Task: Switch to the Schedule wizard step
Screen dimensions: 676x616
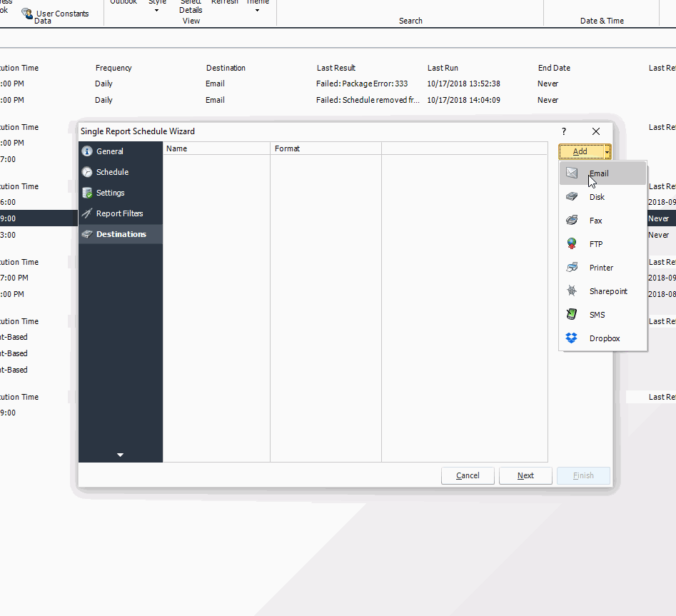Action: [112, 172]
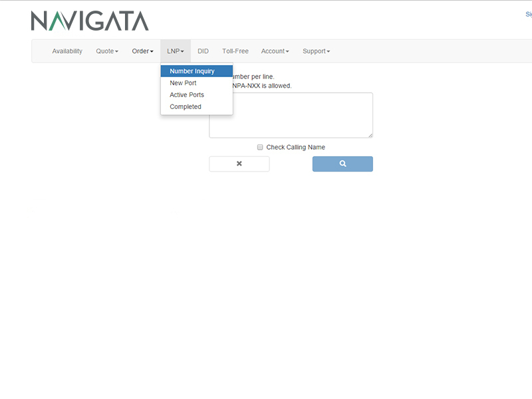Collapse the LNP dropdown menu

tap(176, 51)
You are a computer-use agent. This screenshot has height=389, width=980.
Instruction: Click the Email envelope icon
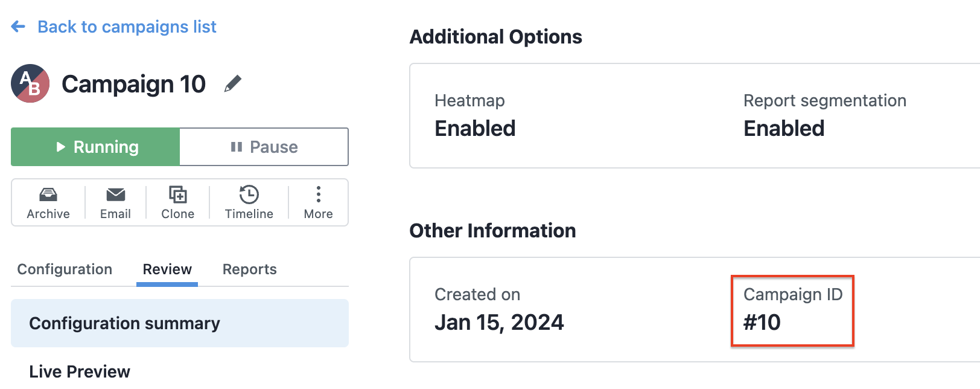[x=115, y=195]
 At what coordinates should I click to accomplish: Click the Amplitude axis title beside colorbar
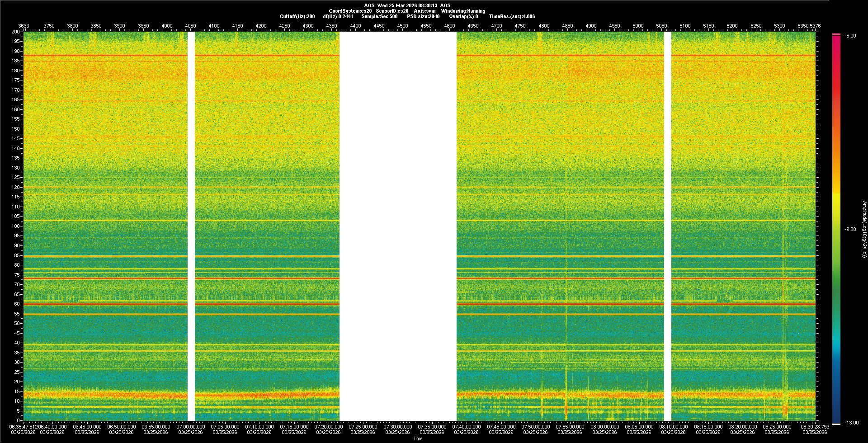(864, 229)
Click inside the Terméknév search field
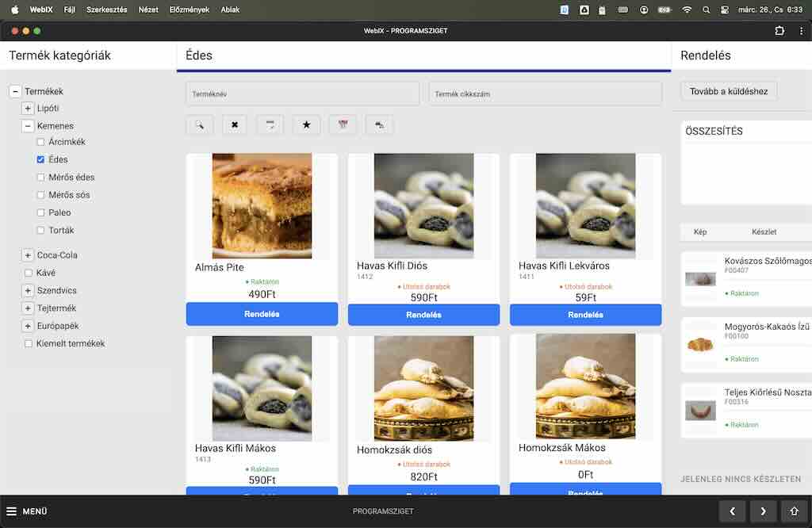Image resolution: width=812 pixels, height=528 pixels. pyautogui.click(x=301, y=93)
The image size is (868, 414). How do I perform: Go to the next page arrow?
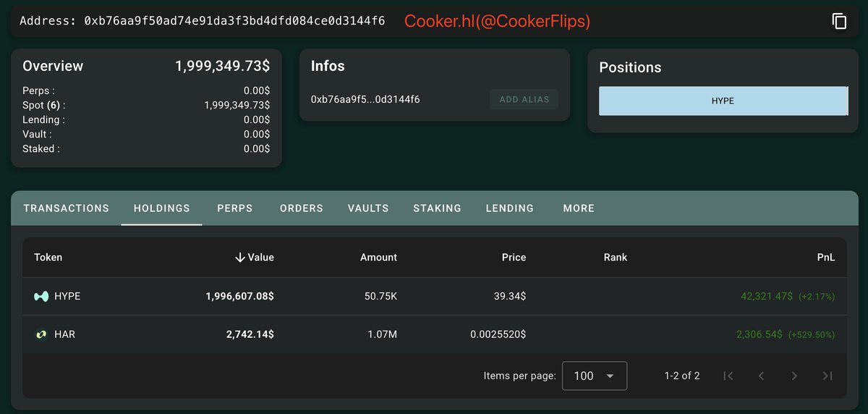794,376
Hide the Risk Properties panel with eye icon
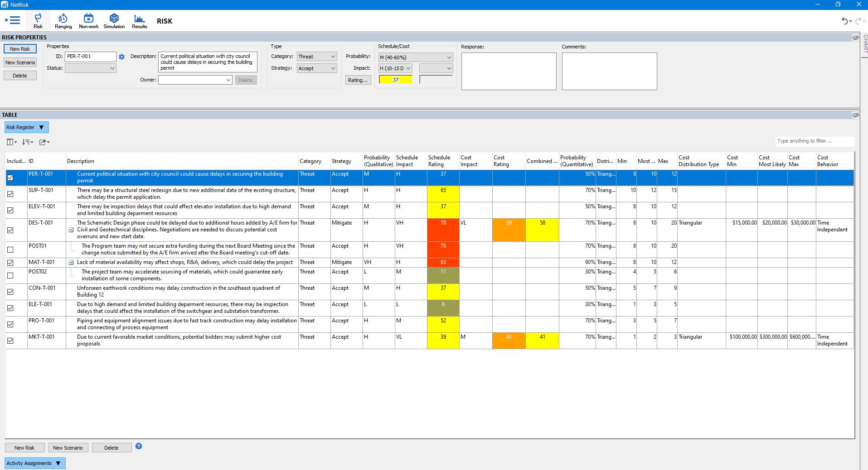This screenshot has height=470, width=868. click(855, 38)
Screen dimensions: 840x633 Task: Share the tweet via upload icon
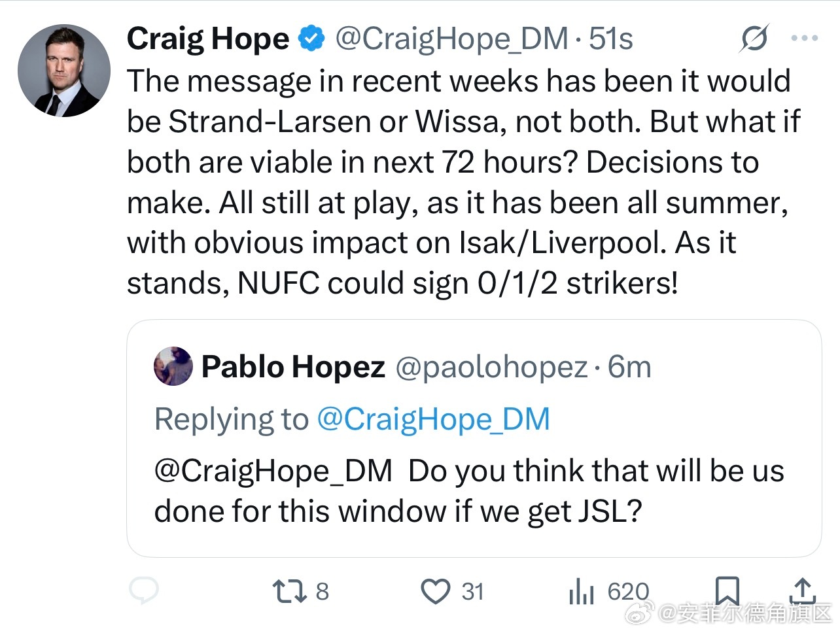(x=801, y=590)
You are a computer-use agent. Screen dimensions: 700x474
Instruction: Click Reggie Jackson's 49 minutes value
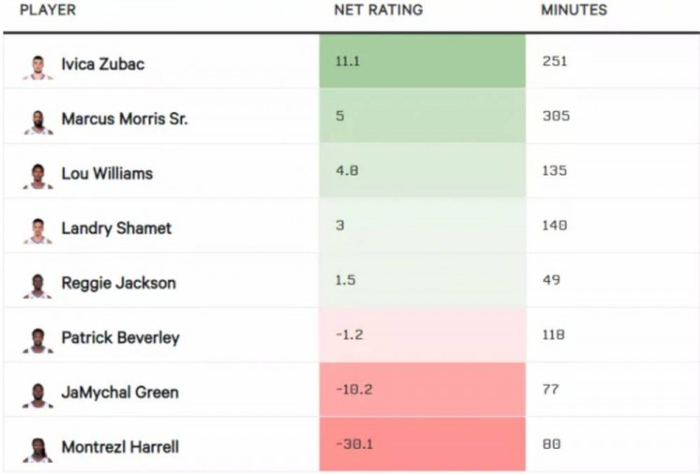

■ Work to complete ■
From the first line to the last, output the data exactly, without the pictures.

■ Response below ■
Task: Switch to the Schedule wizard step
Screen dimensions: 676x616
Action: [112, 172]
Collapse the LNP dropdown menu

tap(176, 51)
You are a computer-use agent. This screenshot has height=389, width=980.
Instruction: Click the Email envelope icon
[x=115, y=195]
 At what coordinates should I click to accomplish: Click the Amplitude axis title beside colorbar
(864, 229)
Click inside the Terméknév search field
Image resolution: width=812 pixels, height=528 pixels. pyautogui.click(x=301, y=93)
The image size is (868, 414). How do I perform: Go to the next page arrow?
794,376
Hide the Risk Properties panel with eye icon
This screenshot has height=470, width=868. click(855, 38)
Screen dimensions: 840x633 Task: Share the tweet via upload icon
(x=801, y=590)
You are a computer-use agent. Screen dimensions: 700x474
Instruction: Click Reggie Jackson's 49 minutes value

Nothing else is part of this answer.